» **WORK INSTRUCTION**
If a line holds the word "group", copy it from the entries.
*** Opening of INFORMATION GIVEN ***
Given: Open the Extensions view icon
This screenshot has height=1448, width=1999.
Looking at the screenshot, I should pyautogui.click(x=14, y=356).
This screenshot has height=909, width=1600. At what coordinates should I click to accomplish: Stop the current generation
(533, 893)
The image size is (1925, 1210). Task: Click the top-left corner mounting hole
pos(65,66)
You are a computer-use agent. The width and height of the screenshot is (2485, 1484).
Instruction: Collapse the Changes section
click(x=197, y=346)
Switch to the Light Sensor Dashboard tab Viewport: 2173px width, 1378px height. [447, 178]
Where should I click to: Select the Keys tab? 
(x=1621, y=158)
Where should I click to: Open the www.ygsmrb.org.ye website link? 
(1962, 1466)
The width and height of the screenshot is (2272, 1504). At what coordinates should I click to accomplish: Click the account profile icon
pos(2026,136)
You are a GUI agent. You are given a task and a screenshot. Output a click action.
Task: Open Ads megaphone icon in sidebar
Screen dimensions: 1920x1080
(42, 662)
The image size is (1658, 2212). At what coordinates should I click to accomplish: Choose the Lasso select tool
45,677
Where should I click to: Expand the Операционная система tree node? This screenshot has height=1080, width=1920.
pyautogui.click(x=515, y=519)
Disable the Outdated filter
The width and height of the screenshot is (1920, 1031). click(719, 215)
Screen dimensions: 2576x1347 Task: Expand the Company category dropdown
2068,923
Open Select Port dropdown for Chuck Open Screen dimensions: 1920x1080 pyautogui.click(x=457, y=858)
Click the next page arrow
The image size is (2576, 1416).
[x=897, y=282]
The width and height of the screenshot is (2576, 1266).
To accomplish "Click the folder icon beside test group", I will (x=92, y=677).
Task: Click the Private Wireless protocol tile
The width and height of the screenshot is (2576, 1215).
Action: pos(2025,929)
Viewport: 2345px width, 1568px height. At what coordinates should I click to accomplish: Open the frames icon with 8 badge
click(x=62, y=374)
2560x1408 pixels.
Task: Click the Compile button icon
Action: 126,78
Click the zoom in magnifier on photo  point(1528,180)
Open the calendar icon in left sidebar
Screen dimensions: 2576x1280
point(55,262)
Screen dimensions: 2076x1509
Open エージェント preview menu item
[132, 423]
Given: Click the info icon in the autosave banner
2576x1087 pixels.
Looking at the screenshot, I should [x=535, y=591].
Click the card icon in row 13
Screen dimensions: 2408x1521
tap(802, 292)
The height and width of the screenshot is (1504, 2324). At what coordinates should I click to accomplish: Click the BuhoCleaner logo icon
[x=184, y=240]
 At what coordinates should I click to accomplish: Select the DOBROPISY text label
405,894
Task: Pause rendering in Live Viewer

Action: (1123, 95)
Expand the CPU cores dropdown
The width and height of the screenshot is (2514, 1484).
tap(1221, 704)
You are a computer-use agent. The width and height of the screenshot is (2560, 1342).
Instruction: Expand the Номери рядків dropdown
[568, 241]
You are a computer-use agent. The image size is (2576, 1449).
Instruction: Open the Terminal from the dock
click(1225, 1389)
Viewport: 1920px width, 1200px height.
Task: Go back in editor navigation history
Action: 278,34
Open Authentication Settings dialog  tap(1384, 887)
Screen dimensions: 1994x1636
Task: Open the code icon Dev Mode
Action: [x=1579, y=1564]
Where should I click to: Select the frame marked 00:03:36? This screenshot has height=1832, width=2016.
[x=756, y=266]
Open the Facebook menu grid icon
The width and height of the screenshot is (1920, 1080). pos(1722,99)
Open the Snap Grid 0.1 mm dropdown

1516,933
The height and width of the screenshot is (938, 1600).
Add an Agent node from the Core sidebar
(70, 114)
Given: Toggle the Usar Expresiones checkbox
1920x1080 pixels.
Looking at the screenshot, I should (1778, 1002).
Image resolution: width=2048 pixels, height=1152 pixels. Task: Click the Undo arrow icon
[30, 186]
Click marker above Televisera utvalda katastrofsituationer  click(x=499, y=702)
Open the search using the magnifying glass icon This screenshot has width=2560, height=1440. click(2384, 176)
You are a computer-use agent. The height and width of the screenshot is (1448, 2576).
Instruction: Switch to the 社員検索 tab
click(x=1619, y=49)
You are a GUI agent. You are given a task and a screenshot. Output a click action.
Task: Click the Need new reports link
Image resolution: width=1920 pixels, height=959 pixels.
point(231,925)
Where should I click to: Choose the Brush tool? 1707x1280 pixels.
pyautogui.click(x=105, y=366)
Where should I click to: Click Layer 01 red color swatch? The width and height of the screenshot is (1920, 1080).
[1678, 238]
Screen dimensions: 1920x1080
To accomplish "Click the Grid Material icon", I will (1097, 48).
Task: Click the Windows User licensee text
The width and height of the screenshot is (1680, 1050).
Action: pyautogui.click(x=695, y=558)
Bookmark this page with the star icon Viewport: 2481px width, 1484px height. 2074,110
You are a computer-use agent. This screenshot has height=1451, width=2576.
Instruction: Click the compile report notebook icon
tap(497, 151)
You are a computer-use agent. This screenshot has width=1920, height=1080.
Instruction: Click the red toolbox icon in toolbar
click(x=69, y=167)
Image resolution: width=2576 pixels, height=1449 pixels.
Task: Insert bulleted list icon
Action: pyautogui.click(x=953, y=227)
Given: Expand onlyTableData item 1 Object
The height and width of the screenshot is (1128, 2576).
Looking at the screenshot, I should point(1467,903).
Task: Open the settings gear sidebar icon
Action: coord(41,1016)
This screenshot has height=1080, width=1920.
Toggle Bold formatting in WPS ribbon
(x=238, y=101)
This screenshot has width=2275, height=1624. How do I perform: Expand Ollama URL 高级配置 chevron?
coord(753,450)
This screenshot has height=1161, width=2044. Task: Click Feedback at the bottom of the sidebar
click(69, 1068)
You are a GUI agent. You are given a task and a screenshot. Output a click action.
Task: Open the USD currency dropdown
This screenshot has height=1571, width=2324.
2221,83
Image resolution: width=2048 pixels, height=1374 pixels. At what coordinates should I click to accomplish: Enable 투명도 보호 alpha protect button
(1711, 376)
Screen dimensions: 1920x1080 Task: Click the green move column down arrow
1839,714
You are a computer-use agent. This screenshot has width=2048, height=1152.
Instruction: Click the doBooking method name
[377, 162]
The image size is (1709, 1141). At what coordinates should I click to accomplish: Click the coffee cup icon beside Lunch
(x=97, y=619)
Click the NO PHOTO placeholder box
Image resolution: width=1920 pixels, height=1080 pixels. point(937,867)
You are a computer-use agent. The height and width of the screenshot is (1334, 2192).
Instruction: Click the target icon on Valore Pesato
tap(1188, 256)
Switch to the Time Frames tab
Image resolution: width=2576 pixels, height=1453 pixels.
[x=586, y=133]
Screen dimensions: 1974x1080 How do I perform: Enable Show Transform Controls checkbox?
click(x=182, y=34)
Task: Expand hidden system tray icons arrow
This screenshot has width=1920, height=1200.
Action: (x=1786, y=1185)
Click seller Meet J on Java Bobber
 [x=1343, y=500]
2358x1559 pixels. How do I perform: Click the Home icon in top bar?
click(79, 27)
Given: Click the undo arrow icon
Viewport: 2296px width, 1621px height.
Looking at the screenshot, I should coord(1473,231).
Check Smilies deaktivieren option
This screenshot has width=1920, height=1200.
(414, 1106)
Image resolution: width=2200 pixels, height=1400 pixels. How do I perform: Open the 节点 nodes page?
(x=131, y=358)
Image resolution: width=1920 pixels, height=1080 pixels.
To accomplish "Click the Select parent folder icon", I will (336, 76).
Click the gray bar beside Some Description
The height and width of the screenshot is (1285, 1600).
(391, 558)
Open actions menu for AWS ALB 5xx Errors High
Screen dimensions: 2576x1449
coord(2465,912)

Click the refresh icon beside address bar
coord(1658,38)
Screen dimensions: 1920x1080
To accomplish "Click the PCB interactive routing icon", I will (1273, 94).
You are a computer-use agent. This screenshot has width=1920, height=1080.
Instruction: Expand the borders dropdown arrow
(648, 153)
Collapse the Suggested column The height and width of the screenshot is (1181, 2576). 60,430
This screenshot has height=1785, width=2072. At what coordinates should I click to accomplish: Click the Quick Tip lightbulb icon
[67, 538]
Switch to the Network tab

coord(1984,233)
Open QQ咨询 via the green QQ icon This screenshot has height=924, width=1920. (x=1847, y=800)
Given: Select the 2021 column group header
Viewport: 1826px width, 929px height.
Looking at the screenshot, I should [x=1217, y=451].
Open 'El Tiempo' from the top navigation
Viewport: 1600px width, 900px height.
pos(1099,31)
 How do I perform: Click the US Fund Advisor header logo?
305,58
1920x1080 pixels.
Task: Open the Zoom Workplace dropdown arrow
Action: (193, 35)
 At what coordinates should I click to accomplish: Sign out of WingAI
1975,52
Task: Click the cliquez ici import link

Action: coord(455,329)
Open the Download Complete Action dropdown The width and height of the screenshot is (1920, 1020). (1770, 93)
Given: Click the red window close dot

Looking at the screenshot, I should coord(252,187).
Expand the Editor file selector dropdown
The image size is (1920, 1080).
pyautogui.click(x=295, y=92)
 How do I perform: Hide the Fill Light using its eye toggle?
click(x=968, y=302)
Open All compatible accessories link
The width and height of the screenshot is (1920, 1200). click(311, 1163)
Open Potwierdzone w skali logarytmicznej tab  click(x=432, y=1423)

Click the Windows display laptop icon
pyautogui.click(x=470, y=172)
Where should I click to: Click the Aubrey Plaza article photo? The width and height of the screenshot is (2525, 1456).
*** Close of INFORMATION GIVEN ***
» **OUTPUT OF THE EXERCISE**
To accomplish "Click the folder icon beside test group", I will (x=92, y=677).
Given: Select the 2021 column group header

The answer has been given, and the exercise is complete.